The ‘resistance is futile’ was aimed at the future — where full access to records will be the norm & we’ll look back and wonder what took so long 🙂

So I wasn’t suggesting framing the issue as fighting resistance. Minds get changed when there is perceived value. How to gain that value proposition? Certainly the data. But also the stories — how patients/consumers get more engaged, how they become their own “reminders” (perhaps reducing burden on clinicians), how trust goes up and the relationship improves. Also demonstrating a LACK of negative consequences will be key. No chicken little, the sky is falling…

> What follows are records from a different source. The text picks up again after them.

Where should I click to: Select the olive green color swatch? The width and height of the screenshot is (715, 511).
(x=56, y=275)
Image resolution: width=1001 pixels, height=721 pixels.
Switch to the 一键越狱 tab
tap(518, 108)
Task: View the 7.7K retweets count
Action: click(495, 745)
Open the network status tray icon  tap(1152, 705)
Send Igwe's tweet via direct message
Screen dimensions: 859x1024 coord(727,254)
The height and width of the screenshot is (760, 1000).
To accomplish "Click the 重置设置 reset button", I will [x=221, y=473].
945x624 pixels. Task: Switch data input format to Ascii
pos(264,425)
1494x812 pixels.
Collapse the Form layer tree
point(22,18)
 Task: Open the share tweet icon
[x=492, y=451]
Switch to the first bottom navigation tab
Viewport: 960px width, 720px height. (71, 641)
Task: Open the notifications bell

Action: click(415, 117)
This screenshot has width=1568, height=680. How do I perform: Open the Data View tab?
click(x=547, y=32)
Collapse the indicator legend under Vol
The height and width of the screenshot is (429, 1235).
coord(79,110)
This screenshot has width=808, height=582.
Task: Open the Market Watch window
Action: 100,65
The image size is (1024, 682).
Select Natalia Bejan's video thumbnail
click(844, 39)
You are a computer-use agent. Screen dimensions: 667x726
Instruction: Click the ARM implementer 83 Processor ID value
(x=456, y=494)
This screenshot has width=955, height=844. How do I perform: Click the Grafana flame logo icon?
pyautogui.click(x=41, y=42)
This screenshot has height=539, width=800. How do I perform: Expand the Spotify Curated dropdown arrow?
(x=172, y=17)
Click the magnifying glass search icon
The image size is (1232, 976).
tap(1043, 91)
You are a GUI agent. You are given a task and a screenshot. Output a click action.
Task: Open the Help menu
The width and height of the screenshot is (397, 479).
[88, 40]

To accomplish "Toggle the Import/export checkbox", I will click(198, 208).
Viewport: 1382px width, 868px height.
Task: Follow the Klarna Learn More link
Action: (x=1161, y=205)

A tall order? I think not.

Ahoy Sue!

I’m glad to hear it – I think the data from the not-as-well-publicized “natural experiment” at the VA will be extremely useful. I wish we had more of these to draw on.

Re: resistance, I’ll be honest, I don’t think that’s the best way to craft a vision of the future. I did a search on this blog, 4 years worth of content (and lots of “dialogue” about whether this was good or not), for all the times I mentioned “resistance,” and it turns out it was reacting to others’ use of the word. This post summarizes my feeling about it..

What’s your take on shifting the dialogue away from that? What would you use in its stead?

I’m asking you because you are a (my) thought leader in this space and I like to ask you such things :).